Not a lot of you will be aware of this but I have an agent. He doesn't do all that much. He just manages my affairs when, and if, he is needed. He is grateful of any spare change I can give him. He knows that, of all his clients, I am the one that will make the least money or as he puts it a 'minor cult success'.
Sometimes, he looks for work for me. He thinks it will help gee me up and stop me pissing and moaning about my 9 to 5. The other day he emailed me about writing dialogue for a porn film. I replied that it would be a snap since porn scripts usually side-line the dialogue for severe rutting.
He said that the project was a more 'arty' venture and the director wanted some tender moments between the, uh, nudie prod. They were looking for scenes where the characters are interacting on a more cerebral level.
"They could talk about, I don't know, giant crabs or something. You like that sort of stuff. Use some of that."
He used a smilie at the end of that sentence in an attempt to soften the blow.

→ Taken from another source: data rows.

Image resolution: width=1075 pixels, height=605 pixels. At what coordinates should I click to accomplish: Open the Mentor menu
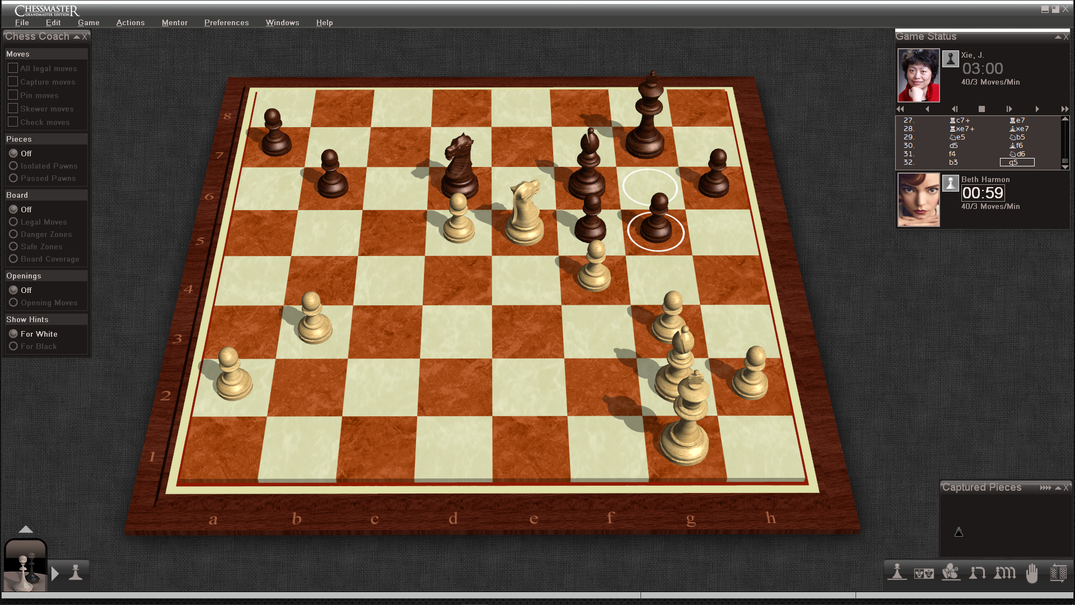[x=174, y=22]
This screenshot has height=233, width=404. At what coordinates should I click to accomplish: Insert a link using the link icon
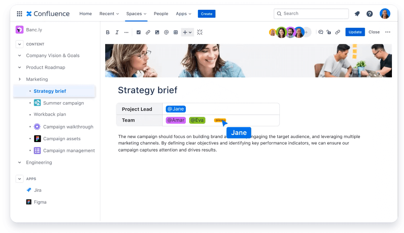click(148, 32)
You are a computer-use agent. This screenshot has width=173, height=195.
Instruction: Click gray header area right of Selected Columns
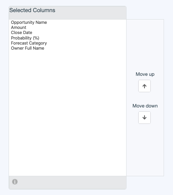click(91, 13)
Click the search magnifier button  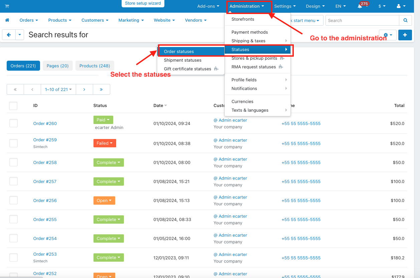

He gave me the director’s number and I called him up. I recorded the conversation just in case it all goes tits up and they decide to stiff me (Pun sort of intended). The chat went thus:

-Hi, is this Ivor Strongteeth?
-It is he.
-It's Christopher Bate. I believe you have spoken to my agent Daniel Jackson Jr, about supplying dialogue for your latest, as-yet-untitled project.
-Oh yes! Yes!
-Are you reading from the script right now?
-I'm sorry?
-I was just joking. Nevermind. So, how would you like this to go? Danny wasn't very clear on the details. He started to get excited about emoticons.
-Basically, I want some scenes where the stars just chat about random things. T.V, music…tennis.
-Tennis?
-For example. This will bridge the scenes where they create sex.
-Create sex?
-Uh-huh.
-(Pause) So, you just want getting-to-know-you type chit-chat.
-Yeah, so it adds a little depth to the film. I don't want people to think it's just about the-
-Sex?
-That's right. At its core, it's a tender love story that just happens to feature money shots, honey pots and one scene with a very large orgy.
-Right. Would you say the ratio shifts more towards the rutting?
-Well, 40/60.
-I think I can do that. It shouldn't be too hard to come up with something to bridge the,uh, sex creation.
-We're aiming to make something like '9 Songs' but without the chap from 'Cracker' and Franz Ferdinand.
-Righto. I'll get onto it right away and email it to you.
-Excellent. I look forward to reading it.

'The Lathering' is on Playboy TV September 12. The scene I wrote features the leads talking about bird tables in a cafeteria but you'll probably fast forward it to the massive orgy.